EXERCISE OBJECTIVE: Your job with the data below: print everything from the line that holds "Go to page 3 of pagination" down to the line that holds "Expand the Delivery", ends included, exactly, and nothing else.

DATA FOR ANALYSIS:
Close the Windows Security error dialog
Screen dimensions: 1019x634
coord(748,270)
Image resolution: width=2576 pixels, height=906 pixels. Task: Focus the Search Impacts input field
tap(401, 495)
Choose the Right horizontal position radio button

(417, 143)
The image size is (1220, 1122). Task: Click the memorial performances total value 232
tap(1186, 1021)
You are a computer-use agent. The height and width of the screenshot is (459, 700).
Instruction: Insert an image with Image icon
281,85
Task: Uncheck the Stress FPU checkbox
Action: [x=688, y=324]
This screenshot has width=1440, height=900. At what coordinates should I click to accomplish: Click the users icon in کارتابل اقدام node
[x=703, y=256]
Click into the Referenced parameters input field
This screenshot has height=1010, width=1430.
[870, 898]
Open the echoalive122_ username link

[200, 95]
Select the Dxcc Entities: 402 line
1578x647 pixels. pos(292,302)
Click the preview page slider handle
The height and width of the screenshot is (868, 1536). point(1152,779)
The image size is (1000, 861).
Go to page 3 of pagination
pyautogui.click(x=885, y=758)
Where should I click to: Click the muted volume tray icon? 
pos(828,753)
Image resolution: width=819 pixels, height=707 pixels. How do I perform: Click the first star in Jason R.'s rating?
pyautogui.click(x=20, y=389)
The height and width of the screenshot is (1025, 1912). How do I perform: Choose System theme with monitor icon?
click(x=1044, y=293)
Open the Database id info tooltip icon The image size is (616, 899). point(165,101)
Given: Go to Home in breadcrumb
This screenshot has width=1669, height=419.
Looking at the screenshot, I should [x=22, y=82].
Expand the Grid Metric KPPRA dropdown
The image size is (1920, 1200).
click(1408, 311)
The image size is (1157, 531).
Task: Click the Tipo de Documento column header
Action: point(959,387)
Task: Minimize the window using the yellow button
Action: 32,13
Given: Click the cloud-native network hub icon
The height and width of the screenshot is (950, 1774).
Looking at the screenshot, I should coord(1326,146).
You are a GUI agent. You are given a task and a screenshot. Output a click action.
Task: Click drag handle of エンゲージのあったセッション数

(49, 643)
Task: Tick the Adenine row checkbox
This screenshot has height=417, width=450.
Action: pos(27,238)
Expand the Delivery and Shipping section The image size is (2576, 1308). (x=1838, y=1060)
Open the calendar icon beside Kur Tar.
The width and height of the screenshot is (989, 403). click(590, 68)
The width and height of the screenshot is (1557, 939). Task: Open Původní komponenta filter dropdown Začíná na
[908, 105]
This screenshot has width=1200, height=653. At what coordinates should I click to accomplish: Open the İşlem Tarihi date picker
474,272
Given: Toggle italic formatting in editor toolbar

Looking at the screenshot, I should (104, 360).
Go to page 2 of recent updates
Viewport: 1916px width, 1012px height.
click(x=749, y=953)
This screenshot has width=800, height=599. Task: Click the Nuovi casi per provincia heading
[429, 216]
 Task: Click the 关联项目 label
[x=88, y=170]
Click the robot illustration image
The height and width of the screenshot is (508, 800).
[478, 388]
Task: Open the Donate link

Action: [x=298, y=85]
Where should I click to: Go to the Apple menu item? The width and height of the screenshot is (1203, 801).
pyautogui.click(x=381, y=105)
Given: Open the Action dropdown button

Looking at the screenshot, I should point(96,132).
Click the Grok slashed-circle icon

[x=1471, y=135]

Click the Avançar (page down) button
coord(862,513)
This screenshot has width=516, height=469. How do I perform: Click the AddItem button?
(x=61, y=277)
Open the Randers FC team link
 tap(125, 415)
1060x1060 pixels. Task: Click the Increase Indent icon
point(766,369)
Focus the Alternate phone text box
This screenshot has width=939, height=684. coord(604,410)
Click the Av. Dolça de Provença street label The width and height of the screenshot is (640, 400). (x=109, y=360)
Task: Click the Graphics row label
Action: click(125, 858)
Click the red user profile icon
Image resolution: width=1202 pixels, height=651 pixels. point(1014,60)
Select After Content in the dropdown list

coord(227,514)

FINISHED TASK:
Go to page 3 of pagination
pyautogui.click(x=885, y=758)
Where should I click to: Click the muted volume tray icon? 
pos(828,753)
Image resolution: width=819 pixels, height=707 pixels. How do I perform: Click the first star in Jason R.'s rating?
pyautogui.click(x=20, y=389)
The height and width of the screenshot is (1025, 1912). How do I perform: Choose System theme with monitor icon?
click(x=1044, y=293)
Open the Database id info tooltip icon The image size is (616, 899). point(165,101)
Given: Go to Home in breadcrumb
This screenshot has width=1669, height=419.
Looking at the screenshot, I should [x=22, y=82].
Expand the Grid Metric KPPRA dropdown
The image size is (1920, 1200).
click(1408, 311)
The image size is (1157, 531).
Task: Click the Tipo de Documento column header
Action: point(959,387)
Task: Minimize the window using the yellow button
Action: 32,13
Given: Click the cloud-native network hub icon
The height and width of the screenshot is (950, 1774).
Looking at the screenshot, I should coord(1326,146).
You are a GUI agent. You are given a task and a screenshot. Output a click action.
Task: Click drag handle of エンゲージのあったセッション数

(49, 643)
Task: Tick the Adenine row checkbox
This screenshot has height=417, width=450.
Action: pos(27,238)
Expand the Delivery and Shipping section The image size is (2576, 1308). (x=1838, y=1060)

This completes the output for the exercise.